The Wall Street Journal Deal Journal weighs in with a dim view of the proceedings:
Some extraordinary things are happening in the bailout of General Motors. Too bad everyone is too numb to notice.
Consider this extraordinary fact: The U.S. government is likely putting up to $50 billion in new money to back the company’s bankruptcy reorganization, according to people familiar with the plan.
Most of this is what is known as a “debtor-in-possession” financing made to companies in bankruptcy protection. The sum is also expected to include $6 billion to buyout GM’s secured lenders and another $7.6 billion requested by GM last week to fund ongoing operations.
It’s clear that a large portion of this amount will be secured with the equity of the “new GM.” Why is the government likely to get equity and not, say, debt with interest and a repayment schedule? Because too much debt would apparently make the company unviable.
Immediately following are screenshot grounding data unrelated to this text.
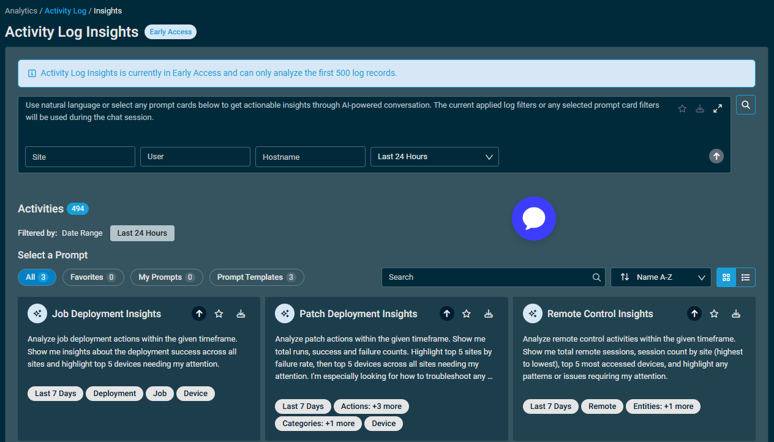The height and width of the screenshot is (442, 774).
Task: Star the Patch Deployment Insights card
Action: (x=467, y=313)
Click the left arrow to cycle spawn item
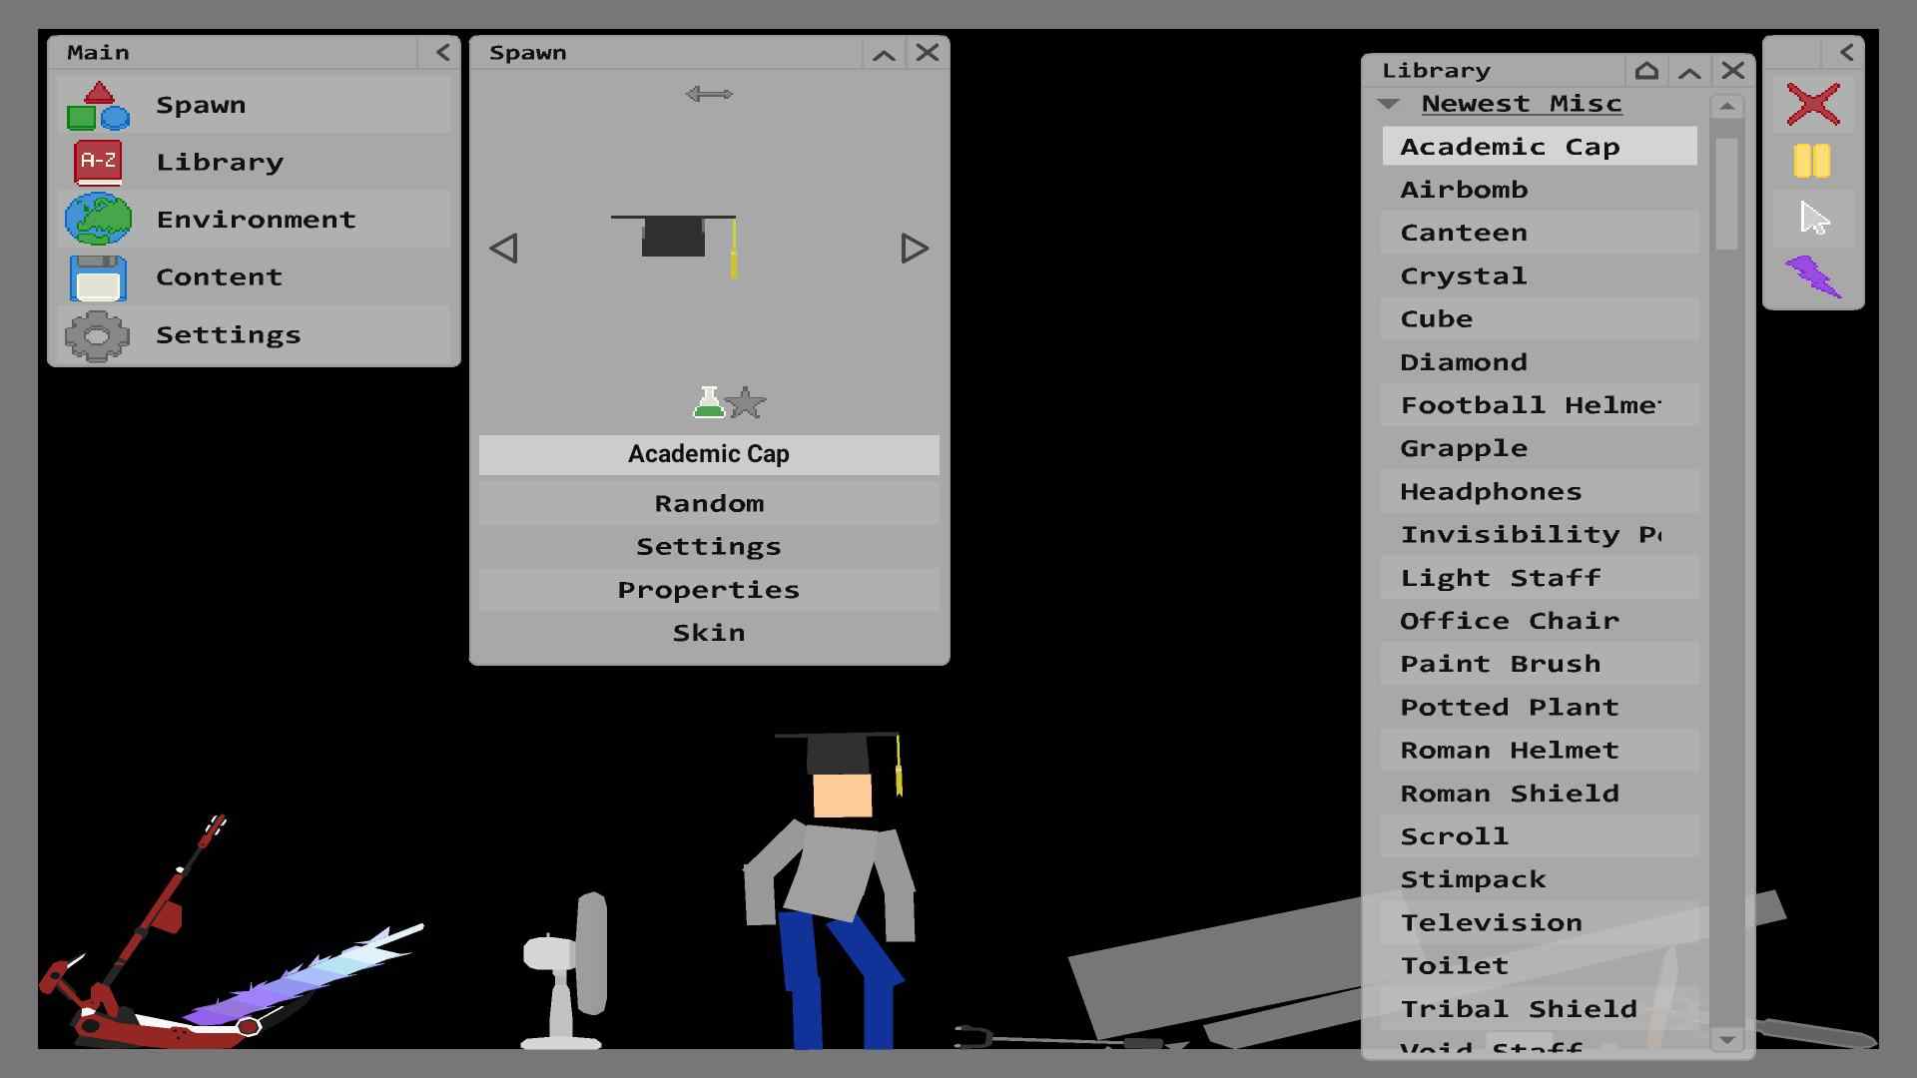1917x1078 pixels. coord(503,249)

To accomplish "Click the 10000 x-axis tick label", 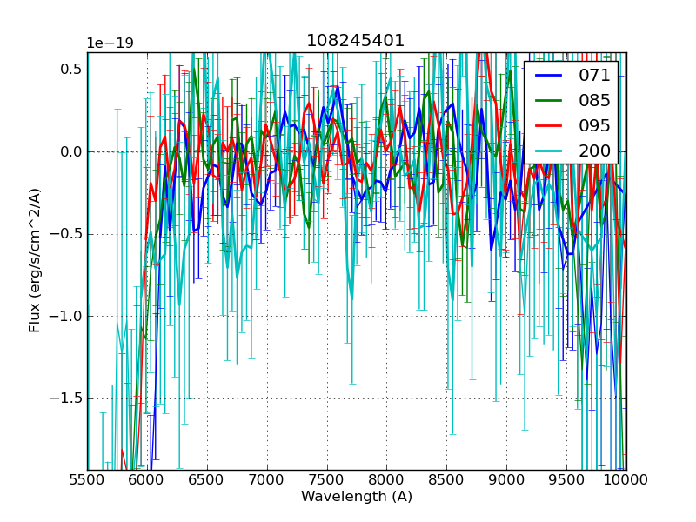I will click(x=626, y=479).
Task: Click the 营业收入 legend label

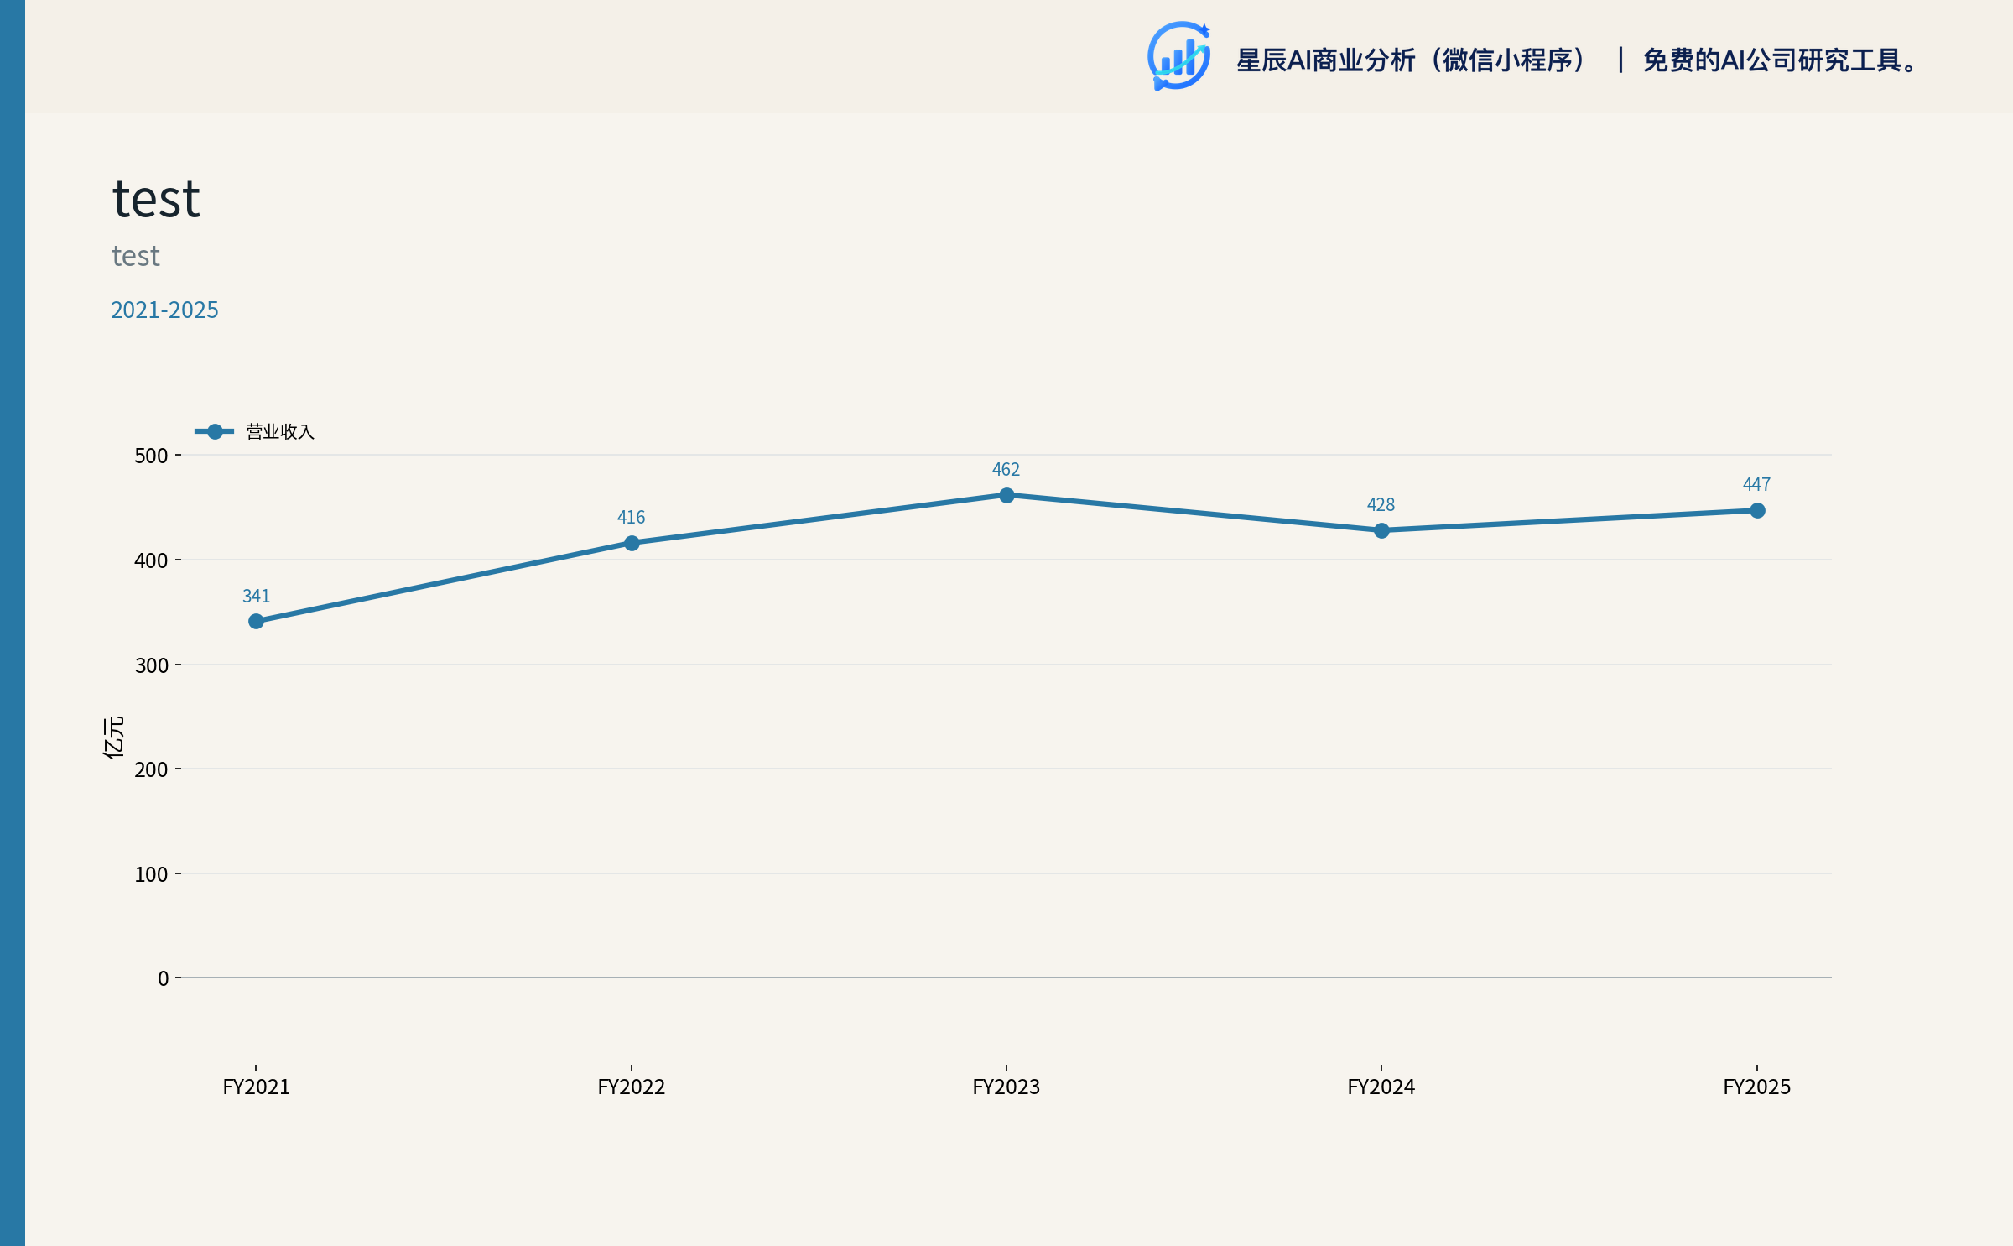Action: click(x=280, y=431)
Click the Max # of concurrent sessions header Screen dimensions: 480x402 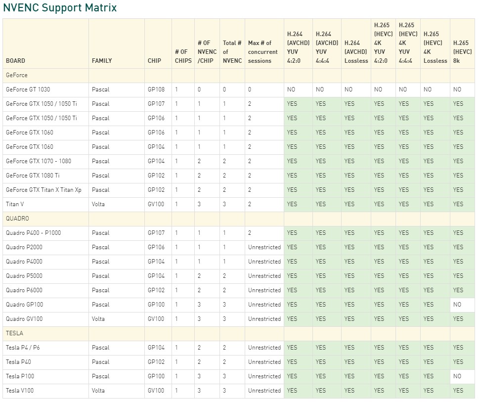click(263, 52)
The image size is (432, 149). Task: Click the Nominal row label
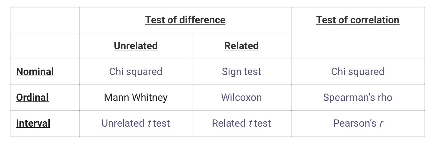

It’s as if the government has devised an SAT exam for GM, and is blatantly funneling the company the answers.
Okay, fine. So what will this equity be worth?
That’s anyone’s guess. By the logic of some of the people who know the company best – its own unionized workforce – the bet is that it won’t be worth much.
Remember that the union just agreed to take a relatively small portion of its health-care trust in GM equity. The rest will be funded via annual payments on preferred stock. In other words, UAW’s view of the future is clear: Cash today over equity value tomorrow.
That comes on top of another $20 billion of existing loans that the government is likely to wipe out as part of the bankruptcy plan.
Put it all together and the government will own an extraordinary 70% of the company. And a large portion of that will have an uncertain value for an uncertain length of time.
Now this could be taken as a tacit admission that no matter what, the Obama Administration will not let GM liquidate. But the 363 sale is still a big gamble. Yes, no doubt GM has shopped for the most sympathetic jurisdiction for a filing. But so will anyone who tries to appeal. And if the 363 gambit does not work, all sorts of new elements come into play.
Bloomberg stresses that the Chrysler bankruptcy appears to be moving quickly, which in theory would argue for a fast resolution for GM. However, in practice, GM is considerably more complex, so success for Chrysler cannot be assumed to translate to GM (although Team Obama is clearly applying enormous pressure to make it so):
Chrysler LLC’s swift bankruptcy process will give consumers confidence that General Motors Corp. would also emerge quickly if it needs to seek court protection, a person familiar with the matter said.
A restructured Chrysler is almost ready to emerge from bankruptcy and will do so closer to 30 days after its April 30 filing rather than the upper limit of 60 days previously estimated, said the person.
I’m a bit surprised that Bloomberg ran a story on the say-so of a single anonymous source. Tomorrow is the big day for the Chrysler judge to decide on the objections to the deal. Steve Lubben at Credit Slips has not been impressed with most of them, but he does highlight a couple of exceptions.